- DIRECTIONS FOR THIS TASK -
Please write out, exactly as they appear, the line containing "Click the View Cart link" and every line after it to the end of the records, and nothing more.

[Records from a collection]
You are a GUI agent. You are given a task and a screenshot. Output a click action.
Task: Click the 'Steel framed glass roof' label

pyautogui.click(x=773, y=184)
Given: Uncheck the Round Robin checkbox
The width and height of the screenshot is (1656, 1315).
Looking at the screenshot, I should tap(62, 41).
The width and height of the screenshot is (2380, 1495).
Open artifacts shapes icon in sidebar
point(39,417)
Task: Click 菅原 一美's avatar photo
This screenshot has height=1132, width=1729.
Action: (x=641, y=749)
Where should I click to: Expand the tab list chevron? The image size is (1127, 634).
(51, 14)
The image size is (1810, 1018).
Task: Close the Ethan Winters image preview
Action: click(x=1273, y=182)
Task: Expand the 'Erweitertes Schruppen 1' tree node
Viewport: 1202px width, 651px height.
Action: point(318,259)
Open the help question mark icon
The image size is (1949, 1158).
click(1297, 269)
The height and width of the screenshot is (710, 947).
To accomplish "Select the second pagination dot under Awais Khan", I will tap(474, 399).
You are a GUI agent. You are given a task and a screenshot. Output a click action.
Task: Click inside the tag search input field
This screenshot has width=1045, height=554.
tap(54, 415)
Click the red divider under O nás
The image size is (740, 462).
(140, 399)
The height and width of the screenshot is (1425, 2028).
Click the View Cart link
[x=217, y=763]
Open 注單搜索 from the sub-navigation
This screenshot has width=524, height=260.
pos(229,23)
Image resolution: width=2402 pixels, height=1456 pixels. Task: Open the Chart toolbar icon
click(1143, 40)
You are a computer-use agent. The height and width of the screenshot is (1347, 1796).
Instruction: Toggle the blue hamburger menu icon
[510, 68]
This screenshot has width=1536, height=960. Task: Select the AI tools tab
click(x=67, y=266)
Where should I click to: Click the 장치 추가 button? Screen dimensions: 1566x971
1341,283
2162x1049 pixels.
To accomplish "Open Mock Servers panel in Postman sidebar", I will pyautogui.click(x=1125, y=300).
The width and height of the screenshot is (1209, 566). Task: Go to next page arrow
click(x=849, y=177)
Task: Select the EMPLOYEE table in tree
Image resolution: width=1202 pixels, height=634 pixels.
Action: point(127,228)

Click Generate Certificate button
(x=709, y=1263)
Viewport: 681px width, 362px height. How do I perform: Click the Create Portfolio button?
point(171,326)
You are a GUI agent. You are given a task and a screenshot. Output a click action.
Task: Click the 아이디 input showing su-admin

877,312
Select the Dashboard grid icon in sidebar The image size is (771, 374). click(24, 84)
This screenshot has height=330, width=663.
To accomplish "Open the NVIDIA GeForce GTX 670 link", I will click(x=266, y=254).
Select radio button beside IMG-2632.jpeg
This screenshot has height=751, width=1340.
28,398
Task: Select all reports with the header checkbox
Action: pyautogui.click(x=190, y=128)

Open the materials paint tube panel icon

- ANSWER FOR THIS EXERCISE -
Click the View Cart link
[x=217, y=763]
Open 注單搜索 from the sub-navigation
This screenshot has width=524, height=260.
pos(229,23)
Image resolution: width=2402 pixels, height=1456 pixels. Task: Open the Chart toolbar icon
click(1143, 40)
You are a computer-use agent. The height and width of the screenshot is (1347, 1796).
Instruction: Toggle the blue hamburger menu icon
[510, 68]
This screenshot has width=1536, height=960. Task: Select the AI tools tab
click(x=67, y=266)
Where should I click to: Click the 장치 추가 button? Screen dimensions: 1566x971
1341,283
2162x1049 pixels.
To accomplish "Open Mock Servers panel in Postman sidebar", I will pyautogui.click(x=1125, y=300).
The width and height of the screenshot is (1209, 566). Task: Go to next page arrow
click(x=849, y=177)
Task: Select the EMPLOYEE table in tree
Image resolution: width=1202 pixels, height=634 pixels.
Action: point(127,228)

Click Generate Certificate button
(x=709, y=1263)
Viewport: 681px width, 362px height. How do I perform: Click the Create Portfolio button?
point(171,326)
You are a GUI agent. You are given a task and a screenshot. Output a click action.
Task: Click the 아이디 input showing su-admin

877,312
Select the Dashboard grid icon in sidebar The image size is (771, 374). click(24, 84)
This screenshot has height=330, width=663.
To accomplish "Open the NVIDIA GeForce GTX 670 link", I will click(x=266, y=254).
Select radio button beside IMG-2632.jpeg
This screenshot has height=751, width=1340.
28,398
Task: Select all reports with the header checkbox
Action: pyautogui.click(x=190, y=128)

Open the materials paint tube panel icon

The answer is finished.